Although some rat studies have suggested that weight cycling disrupts metabolism and normal physiology, the effects of rapid weight regain have so far been unclear.
- About 610,000 Americans die yearly of heart disease. That is 1 in 4 deaths every year
- Coronary heart disease is the most widespread type of heart disease, accounting for 370,000 deaths every year
- About 735,000 people in the United States have a heart attack every year.
"Weight cycling is an emerging global health concern associated with attempts of weight loss, but there have been inconsistent results about the health hazards for those who experience weight cycling behavior," says lead author Dr. Somwail Rasla, of the Memorial Hospital of Rhode Island.
For the study, Dr. Rasla and team divided 158,063 postmenopausal women into four categories: stable weight, steady gain, maintained weight loss, and weight cycling.
They followed up on the participants for 11.4 years and found that women who had a normal weight at the beginning of the study but then lost and regained weight had a much higher risk of sudden cardiac death, compared with women who kept a stable weight throughout the period.
In fact, women of normal weight who subsequently experienced the yo-yo effect were 3.5 times more likely to die from sudden cardiac arrest than women whose weight remained stable.
Women considered overweight or obese at the start of the study, and who experienced weight cycling, presented no increase in any kind of heart disease-related death.
No increase in death was reported by women who gained weight but did not lose it, nor women who lost weight but did not gain it back.
Evidence in this study suggests that being overweight in midlife increases the risk of death from two types of heart disease: coronary heart disease and sudden cardiac death.
In coronary heart disease, fat and other substances gradually block the blood vessels and stop the blood flow from reaching the heart. In sudden cardiac death, the heart's electrical system to the heart suddenly malfunctions and causes death.

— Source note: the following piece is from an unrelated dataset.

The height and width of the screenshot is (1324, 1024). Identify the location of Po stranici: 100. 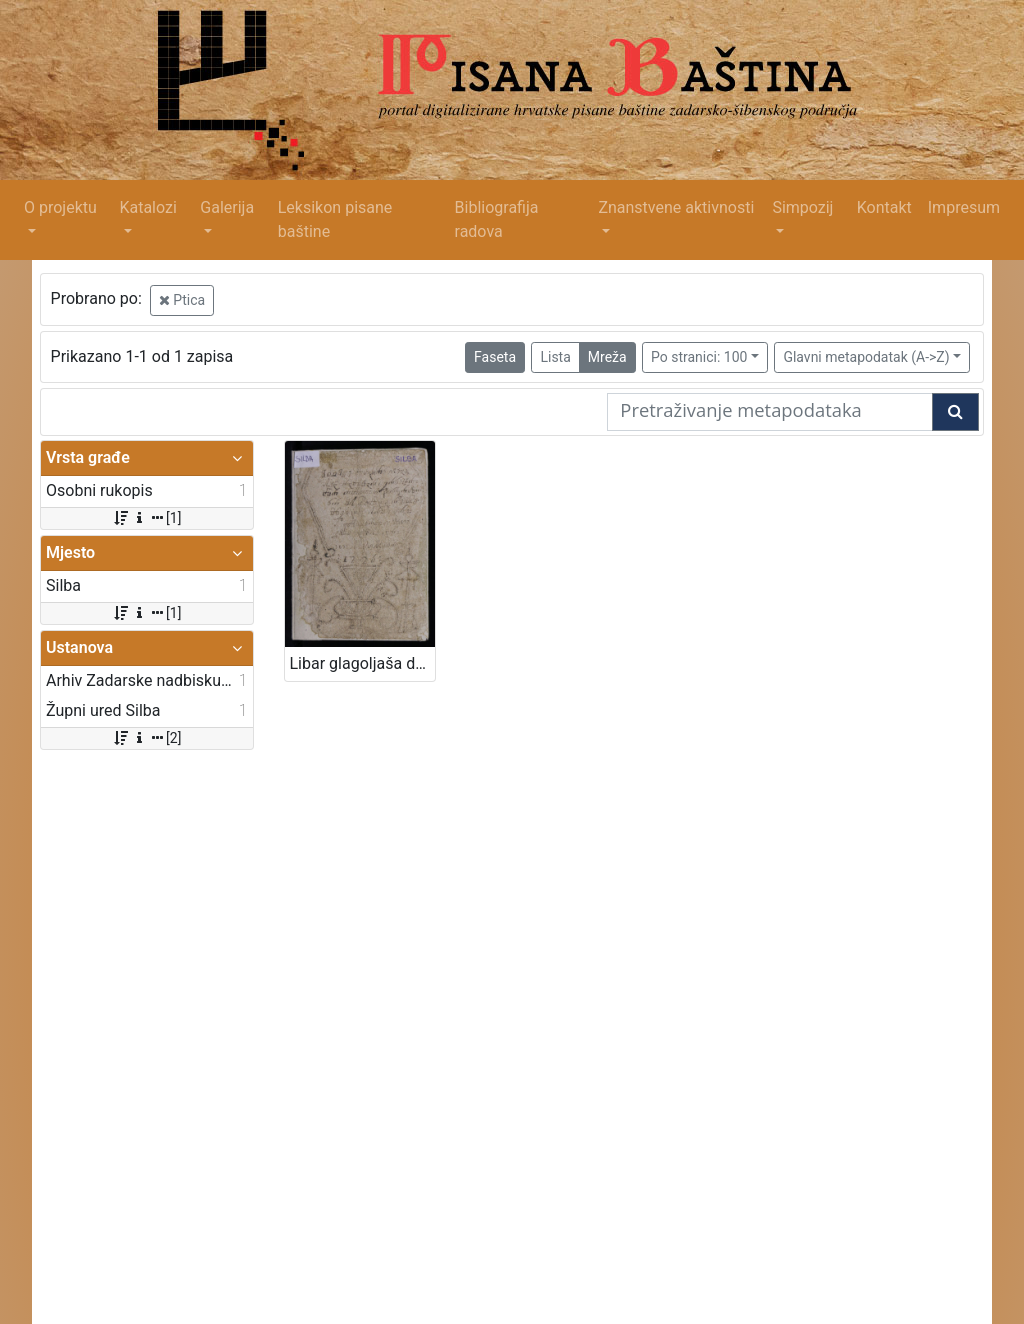
(699, 357).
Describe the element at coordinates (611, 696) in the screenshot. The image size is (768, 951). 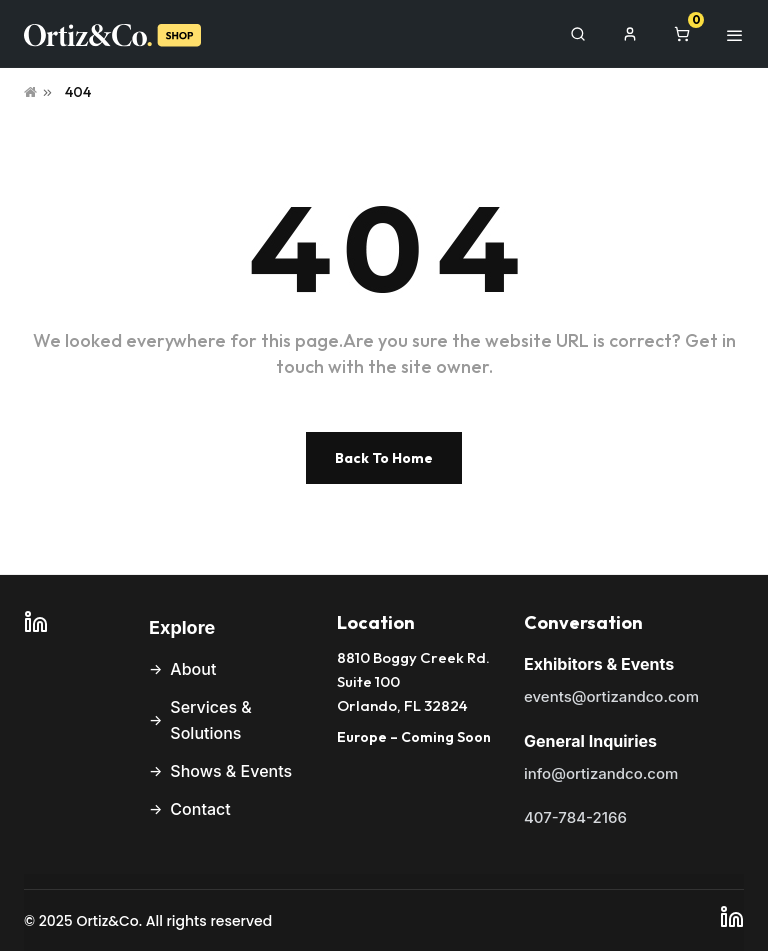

Further research needed for issuing recommendations
The researchers note some of the limitations of their study.
Firstly, the research is just observational, meaning that it only shows an association between weight cycling and heart problems, but it does not establish a causal relationship. Further research would be needed to explain the mechanism behind the association.
The study also relied on self-reporting, which always runs the risk of being inaccurate.
Finally, the cases of cardiac death were relatively infrequent and the study included older women, so a wider-sized demographic would be needed to clarify the risks of weight cycling.
"More research is needed before any recommendations can be made for clinical care regarding the risks of weight cycling, since these results apply only to postmenopausal women and not to younger-aged women or men," Dr. Rasla says.
Until more research backs specific recommendations for yo-yo dieting, the American Heart Association remind us of the seven steps for reducing the risk of heart disease: manage your blood pressure, control your cholesterol, limit sugar intake, get active, eat a healthy diet, keep a normal weight, and stop smoking.